Кто и как становился жильцами Дома, отец мне не сказал, намекнув лишь, что наша простая русская фамилия Кононов произошла от английского (или шотландского) имени Конан, после чего я почувствовал себя едва ли ни племянником Конан Дойля. Но пользоваться благами Дома могли только его коренные жильцы (мать моя таковой не была) и то разными благами, в зависимости от этажа.
Блага были серьезными. Действительно, и коронованные особы, и сверхбогачи рядом с жильцами Дома выглядели не такими уж могущественными.

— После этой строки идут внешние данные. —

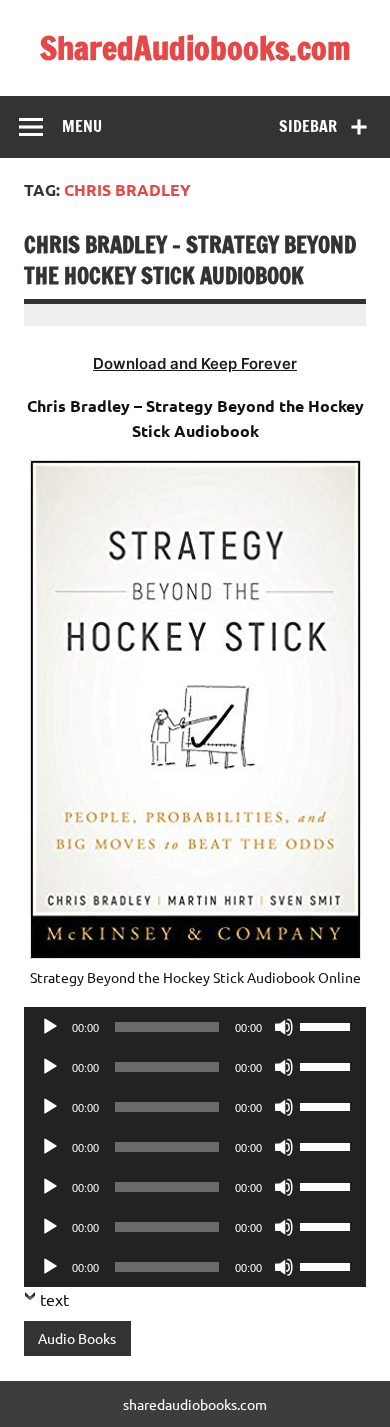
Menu (82, 126)
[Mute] (284, 1027)
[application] (195, 1027)
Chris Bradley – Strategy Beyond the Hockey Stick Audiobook (190, 260)
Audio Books (77, 1338)
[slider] (328, 1025)
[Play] (50, 1027)
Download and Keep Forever (195, 363)
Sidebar (308, 126)
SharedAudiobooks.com (195, 48)
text (54, 1299)
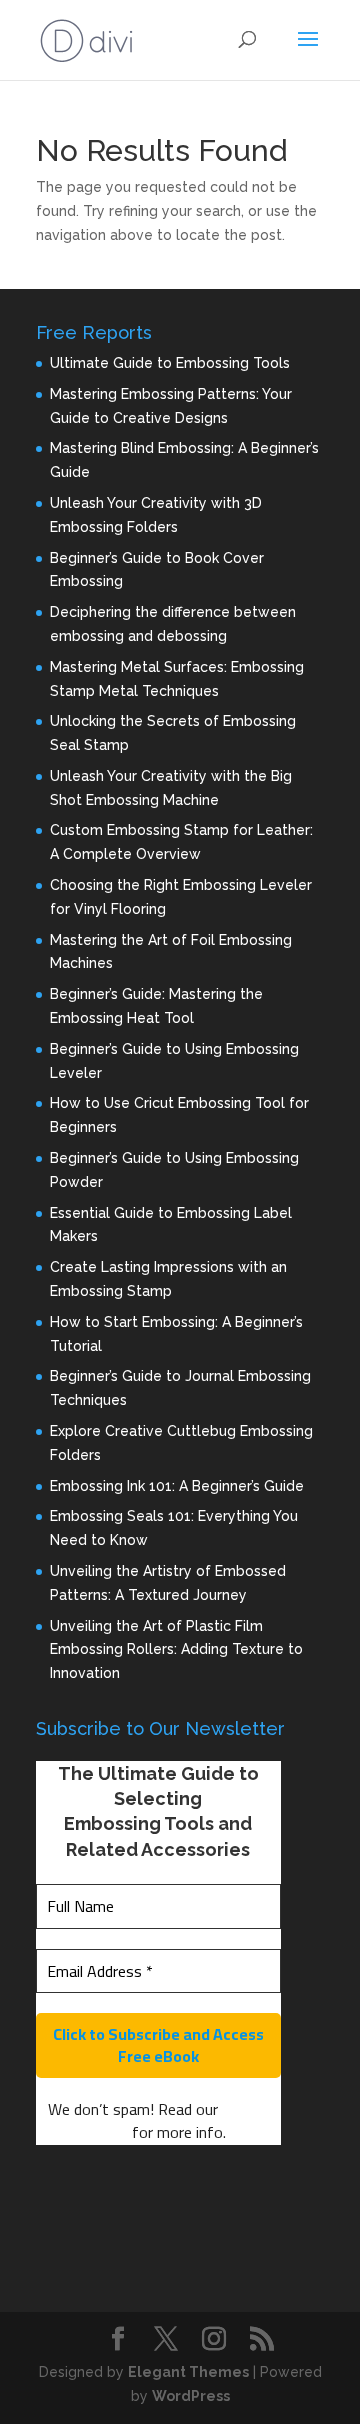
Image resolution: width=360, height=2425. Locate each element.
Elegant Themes (188, 2372)
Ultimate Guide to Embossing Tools (170, 363)
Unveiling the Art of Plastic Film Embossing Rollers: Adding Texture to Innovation (176, 1650)
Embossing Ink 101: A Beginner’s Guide (177, 1486)
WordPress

Во-первых, Дом позволял жильцам попасть в любое место мира, где находились хоть какие-то здания. Достаточно было, спускаясь по лестнице, четко представить картину, ожидающую тебя на выходе из подъезда. Открытки и фотографии в этом здорово помогали. Они изображали улицы и площади городов, где жилец Дома никогда не был, но куда хотел попасть. Легко выполнялось и обратное. Зайдя в любое здание мира, обитатель Дома мог подниматься по лестнице и представлять, что следующий пролет — это уже его лестница, широкая, чистая, с решеткой, украшенной маленькими литыми собачьими головками. Если не после первого, так после второго поворота путешественник возвращался домой. Отец сообщил, что возвращение — процедура самая трудная для начинающих, давит отдаленность от родных мест. Ему, в свое время, даже рекомендовали нечто вроде простейшей молитвы для концентрации внимания: «Отец всех домов, Мать всех лестниц, помогите мне!»